Les entreprises de commission et courtage revoient le forfait jours des cadres

Dans la convention collective des entreprises de commission, de courtage, et commerce intracommunautaire (IDCC 43), les partenaires sociaux ont conclu un avenant relatif au forfait jours des salariés cadres. 

Cet avenant modifie les dispositions initiales de l’accord du 7 juin 2000 et harmonise le dispositif de la branche en fonction des exigences en matière de droit au repos et à la protection de la santé au travail. 

Ce texte a été signé par les organisations d’employeurs SNCI, OSCI, FICIME, UFCC et FFSCM ; ainsi que par les syndicats de salariés CFDT, et CFTC. 

Il n’entrera en vigueur que le 1er janvier 2017 au plus tôt, ou si l’extension est ultérieure, au lendemain de la publication au Journal officiel de l’arrêté. 

 

Le forfait jours réservé aux cadres de la branche

Seuls les salariés cadres peuvent se voir appliquer une durée de travail en forfait jours. 

La durée de travail est calculée sur 12 mois consécutifs qui peuvent être une année civile ou bien une période définie en interne dans chaque entreprise. 

Les cadres doivent ainsi travailler 214 jours dans une année civile complète.
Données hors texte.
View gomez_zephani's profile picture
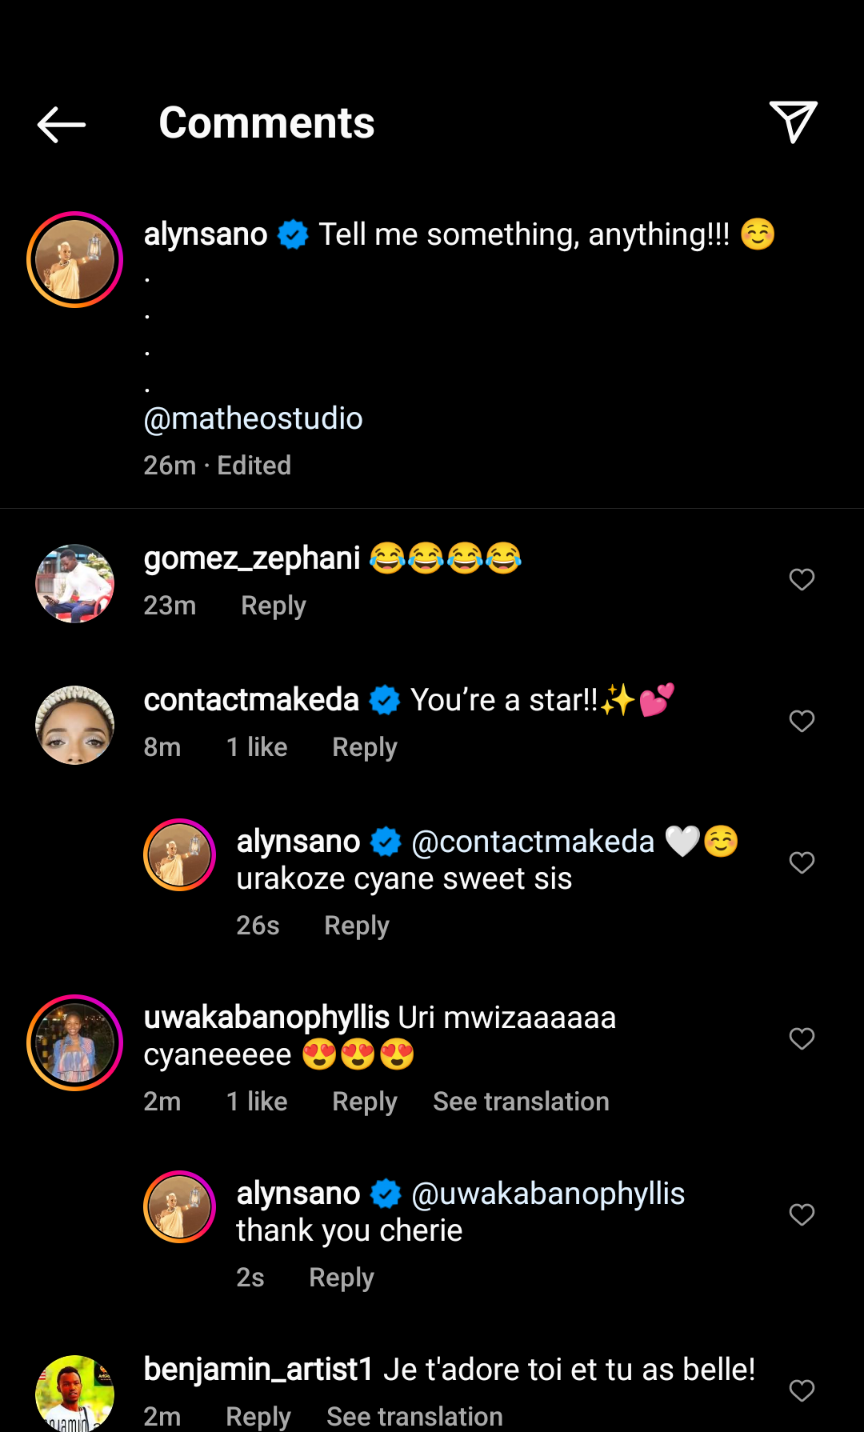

Cela conduit à proposer aux salariés en forfait jours 14 jours de repos qui s’ajoutent aux congés payés, au jours fériés, et aux samedis et dimanches. 

Il est même prévu que si l’activité est réduite, le forfait peut être diminué au prorata de la réduction d’activité. 

Une rémunération adaptée au forfait jours

L’avenant prévoit qu’un cadre en forfait jours doit avoir une rémunération annuelle au moins égale à 120% du minimum conventionnel prévu pour son coefficient. 

Pour établir cette rémunération une liste des éléments à ne pas prendre en compte est dressée par les partenaires sociaux. On y retrouve les primes d’assiduité et d’ancienneté, l’intéressement et la participation, le remboursement de frais professionnels, ou encore les primes de vacances. 

 

Des garanties données au salarié en forfait jours

Le texte développe les différentes garanties au salarié afin de respecter sa vie privée. 

Ainsi, le salarié en forfait jours doit bénéficier d’au moins 12 heures consécutives de repos quotidien. Les partenaires sociaux précisent bien que le but n’est pas de fixer une journée habituelle de 12h de travail quotidien, mais une amplitude maximale et exceptionnelle de la journée de travail. 

Le repos hebdomadaire doit quant à lui être au minimum de 24h auquel s’ajoute le repos minimal quotidien de 12h. Ce jour de repos hebdomadaire principal est le dimanche, sauf dérogation. 

Le salarié en forfait jour doit nécessairement pouvoir se déconnecter des outils de communication à distance afin de bénéficier pleinement de ses repos. Il en découle l’obligation pour l’employeur de rappeler au salarié qu’il n’y a pas d’obligation de répondre pendant ses repos. 

Le salarié en forfait jour doit également être reçu chaque année en entretien individuel afin de parler de l’organisation globale du travail : organisation, charge, amplitude de l’activité…Un compte-rendu écrit doit nécessairement être rédigé à l’issue de cette réunion et signé par l’employeur et le salarié. 

Enfin, un dispositif de veille et d’alerte doit être mis en oeuvre par l’employeur du salarié en forfait jours. Il revient au salarié de tenir informé son responsable hiérarchique des éléments qui le surchargent anormalement de travail. Cette alerte peut être formulée par écrit à l’employeur ou à son représentant. Dans ce cas, le salarié doit être reçu dans les 8 jours. Dans ce cadre, l’employeur doit transmettre au CHSCT une fois par an le nombre d’alertes émises, leurs motifs, et les mesures prises. 

 

Le forfait jours contrôlé

Pour vérifier que les 214 jours de travail annuel ne sont pas dépassés, le nombre de journées de travail est comptabilisé dans un document. Ce document est constitué chaque mois ou chaque trimestre par le salarié concerné. Il doit être signé et rempli par l’employeur puis rendu au salarié. 

Il en découle une obligation supplémentaire pour l’employeur de s’assurer que le document de contrôle a bien été remis par le salarié, ou remis au salarié et contresigné.